- #1
_N3WTON_
- 351
- 3
Homework Statement
Part 1: Show that Euler's equation has solutions of the form [itex]x^r[/itex]. This can be found by obtaining the characteristic equation [itex] ar(r-1) + br + c = 0 [/itex]
Part 2: Solve the following Euler equation: [itex] x^{2}y'' + xy' = 0[/itex]
Homework Equations
Euler's Equation:
[itex] ax^{2}y'' + bxy' + cy = 0 [/itex]
The Attempt at a Solution
For part 1, I didn't have much of a problem, I let [itex] y(x) = x^{r} [/itex]. Therefore:
[itex] y'(x) = rx^{r-1} [/itex]
[itex] y''(x) = r(r-1)x^{r-2} [/itex]
Substituting these values into the Euler equation:
[itex] ax^{2}(r)(r-1)x^{r-2} + bx(r)x^{r-1} + cx^{r} = 0 [/itex]
[itex] ax^{2}[r(r-1)x^{r-2}] + bx[rx^{r-1}] + c[x^{r}] = 0 [/itex]

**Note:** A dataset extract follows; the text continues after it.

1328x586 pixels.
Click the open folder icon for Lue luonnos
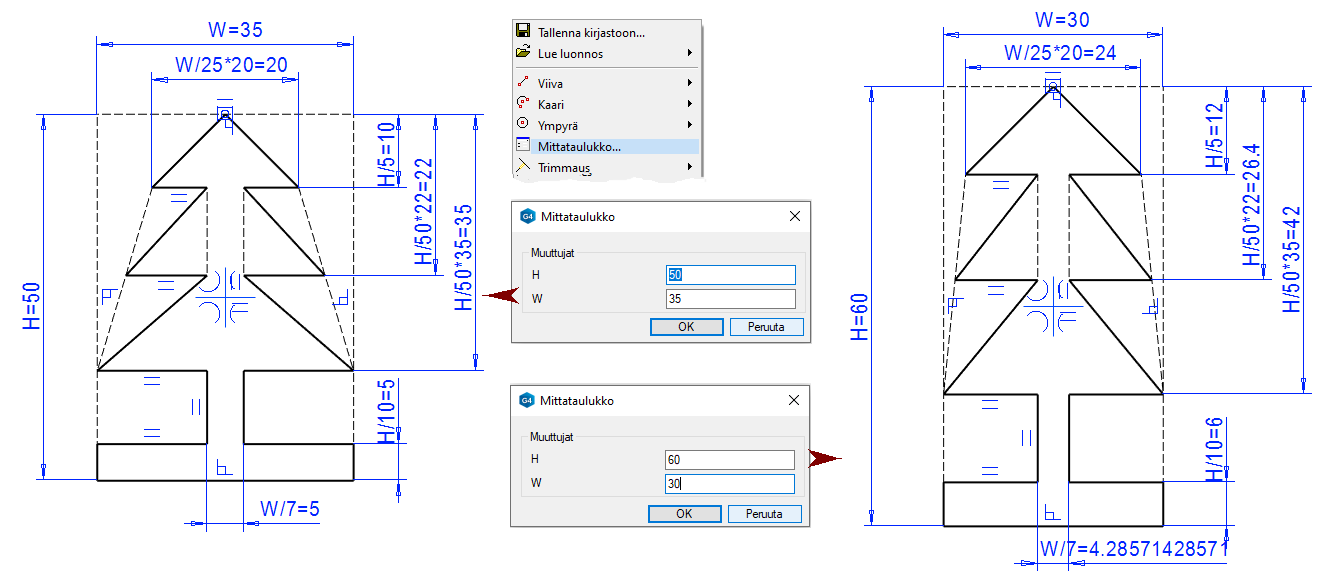(x=522, y=53)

[itex] a(r^{2}-r)x^{r} + brx^{r} + cx^{r} = 0 [/itex]
[itex] a(r^{2}-r) + br + c = 0 [/itex]
[itex] ar(r-1) + br + c [/itex]
This is the characteristic equation, so that portion of the problem is solved. For part 2, I am not really having a problem formatting the problem, but I am having a problem understanding the given solution. Here is what I did:
[itex] x^{2}y'' + xy' = 0 [/itex]
[itex] r(r-1) + r = 0 [/itex]
[itex] r^{2} - r + r = 0 [/itex]
[itex] r^{2} = 0 [/itex]
So the answer has repeated roots with [itex] r = 0 [/itex]. So the solution given in the back of the book is:
[itex] Y(x) = c_1 + c_{2}ln(x) [/itex]
I looked around online and verified that this is indeed the answer. However, I am having some trouble understanding where the natural log came from, there is no explanation given in my book and I also can't seem to find a derivation online. Probably I am missing something obvious, but I was hoping someone could help me out and give an explanation, thanks.